> _Dataset_:
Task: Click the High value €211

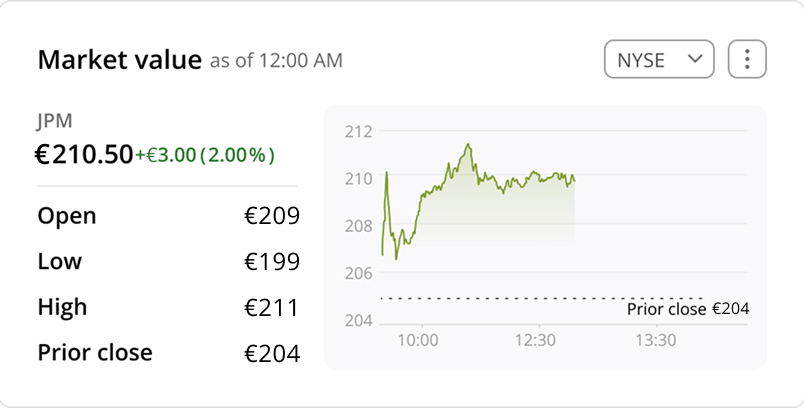Action: [272, 307]
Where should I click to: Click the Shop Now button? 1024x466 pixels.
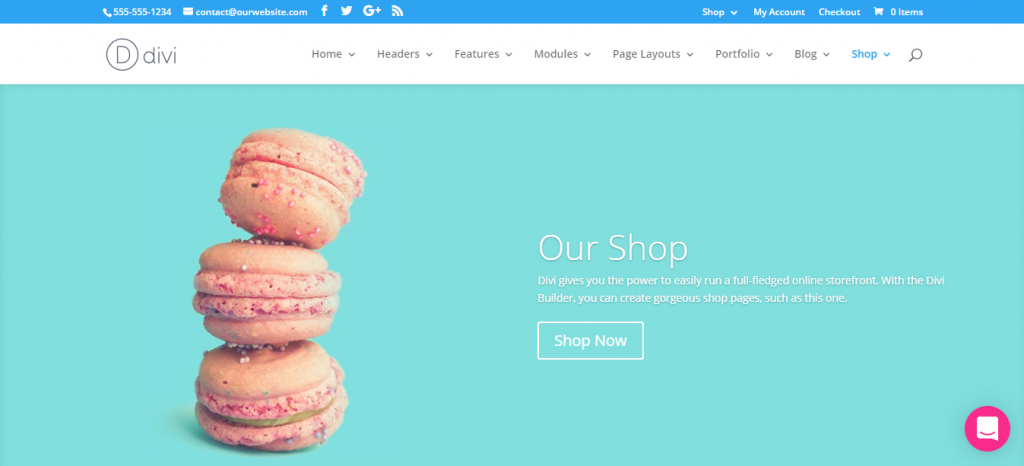coord(590,341)
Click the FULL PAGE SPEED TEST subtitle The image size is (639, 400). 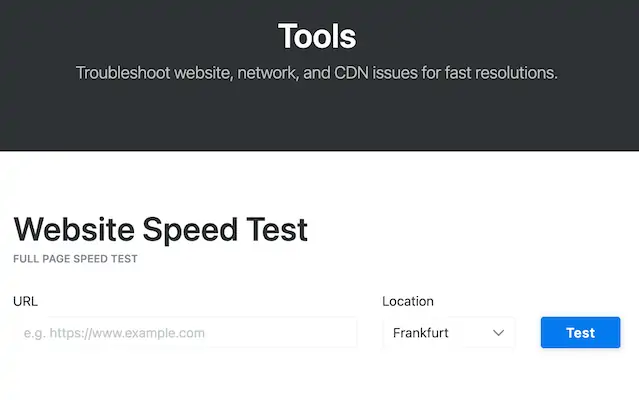pos(75,259)

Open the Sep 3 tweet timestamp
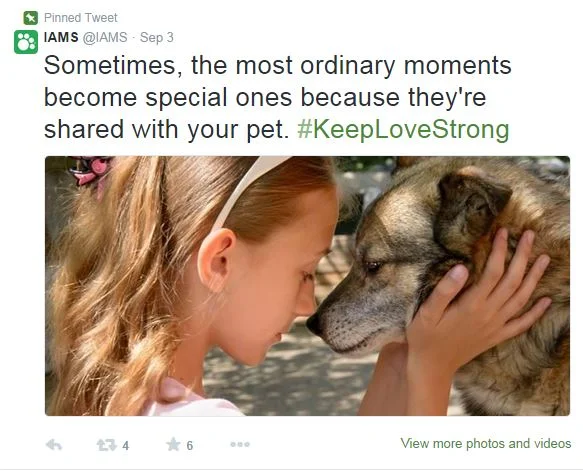(157, 38)
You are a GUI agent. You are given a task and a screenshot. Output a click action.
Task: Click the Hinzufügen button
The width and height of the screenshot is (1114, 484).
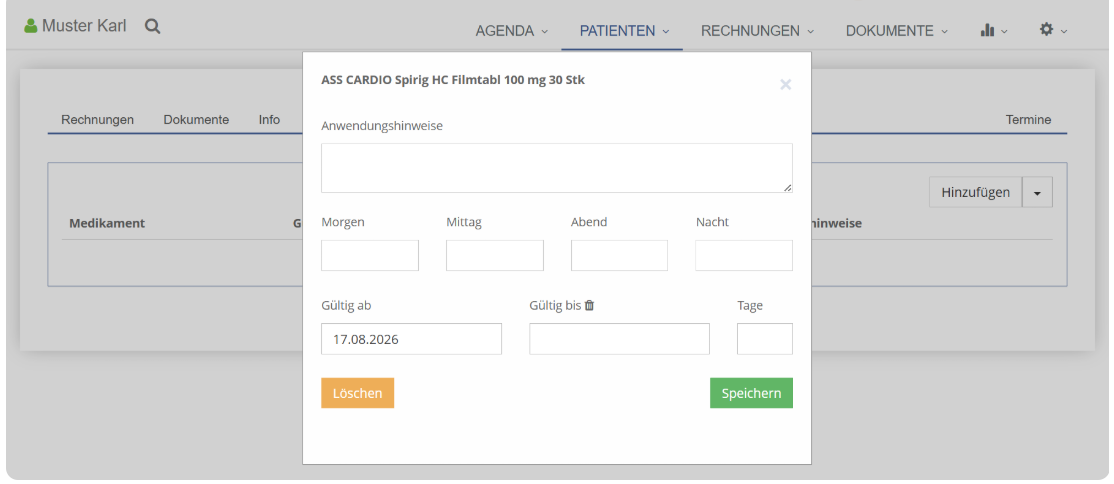tap(975, 193)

> _Problem to solve_:
Restate word for word each line from the one containing "You are a GUI" through the end of the material, pictures excluded.

> _Written answer_:
You are a GUI agent. You are given a task and a screenshot. Output a click action.
Task: Click the Hinzufügen button
The width and height of the screenshot is (1114, 484).
tap(975, 193)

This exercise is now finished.